▸ Aim of the task
Would you copy only the lines below, from the one containing "Open sugarplumgumdrops' user profile" through the very last one, leaving the pictures out?

Stored records
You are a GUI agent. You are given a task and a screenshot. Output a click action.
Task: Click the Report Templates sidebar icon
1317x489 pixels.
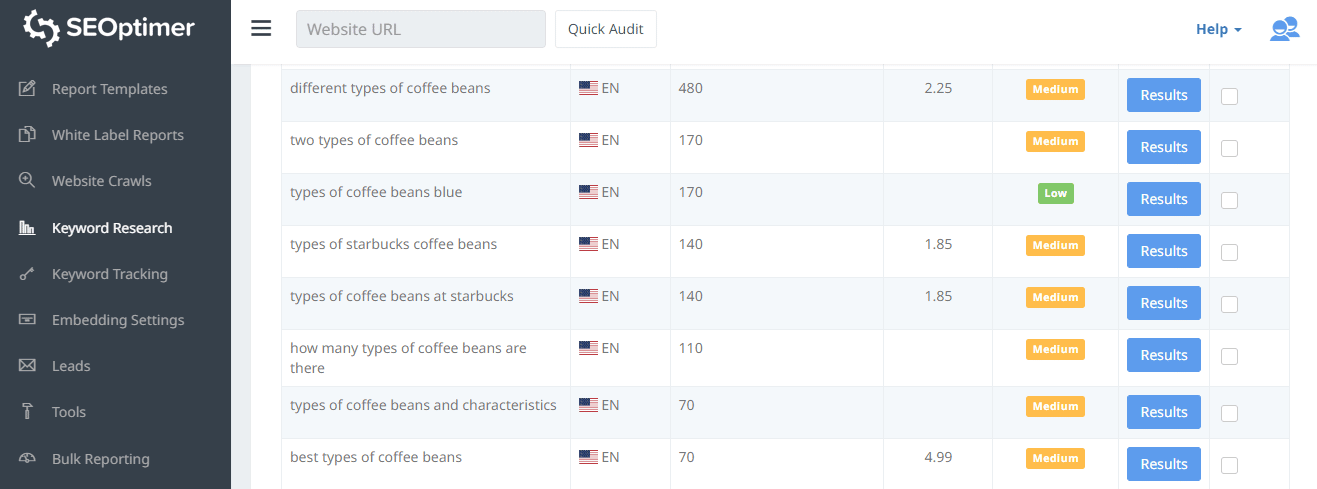28,89
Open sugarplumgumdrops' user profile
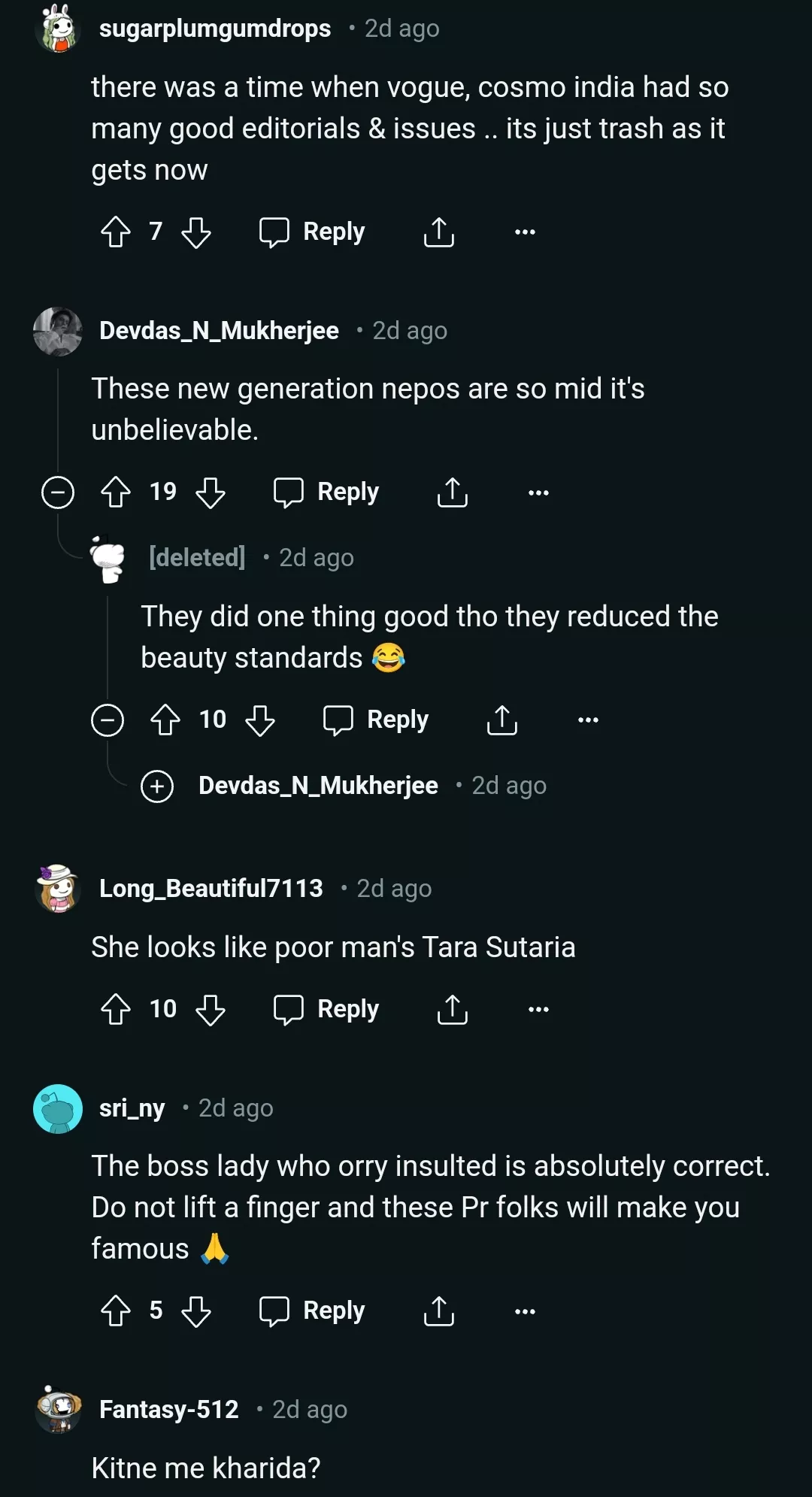 coord(215,29)
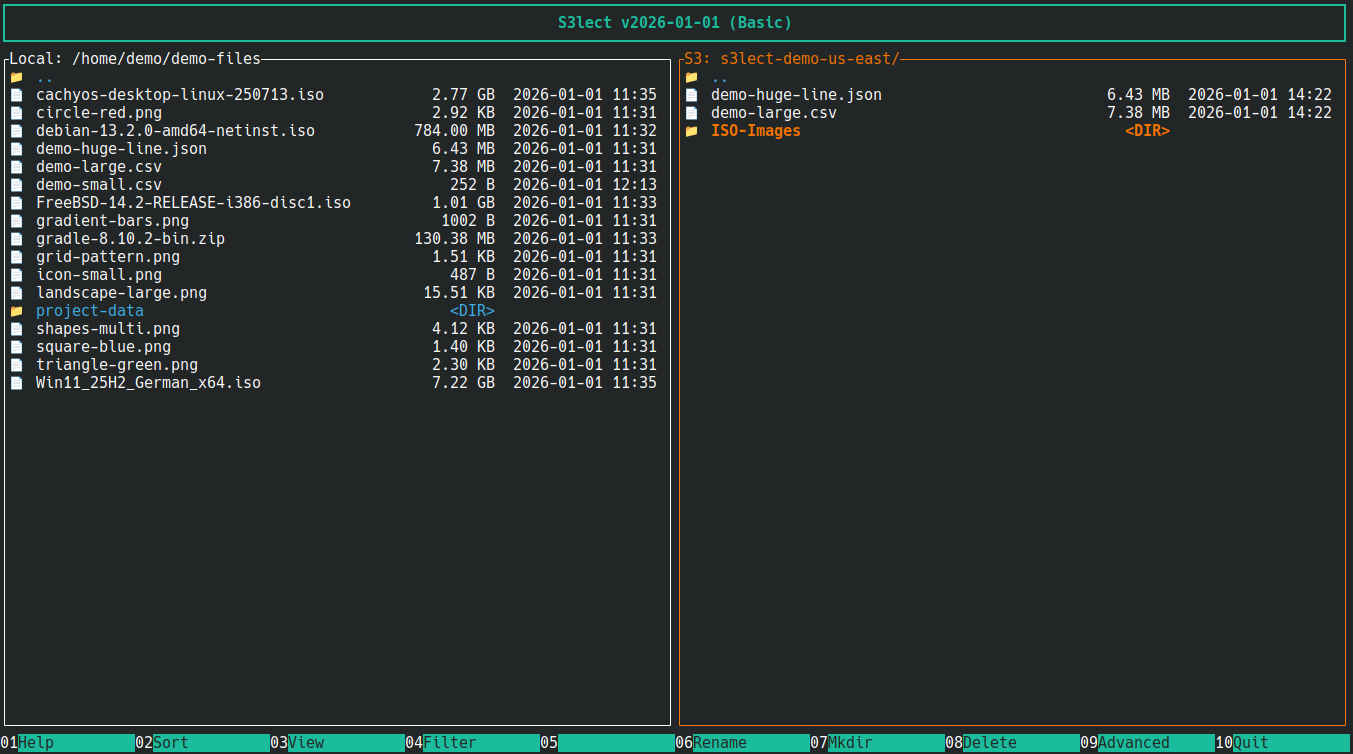Screen dimensions: 1353x754
Task: Click the parent directory entry in local panel
Action: pyautogui.click(x=43, y=76)
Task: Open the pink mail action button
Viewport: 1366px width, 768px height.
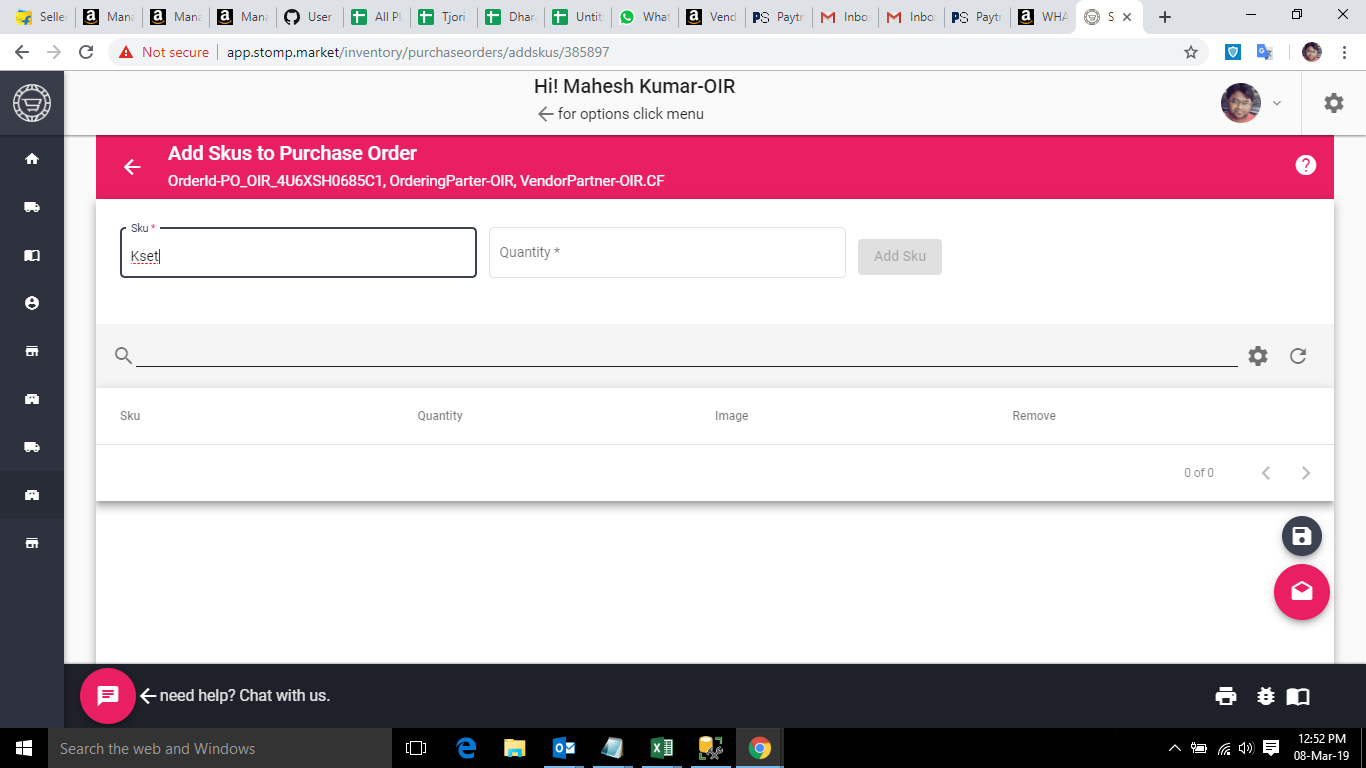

▸ Output for this exercise
Open sugarplumgumdrops' user profile
 coord(215,29)
Screen dimensions: 1353x754
Task: Click the parent directory entry in local panel
Action: pyautogui.click(x=43, y=76)
Task: Open the pink mail action button
Viewport: 1366px width, 768px height.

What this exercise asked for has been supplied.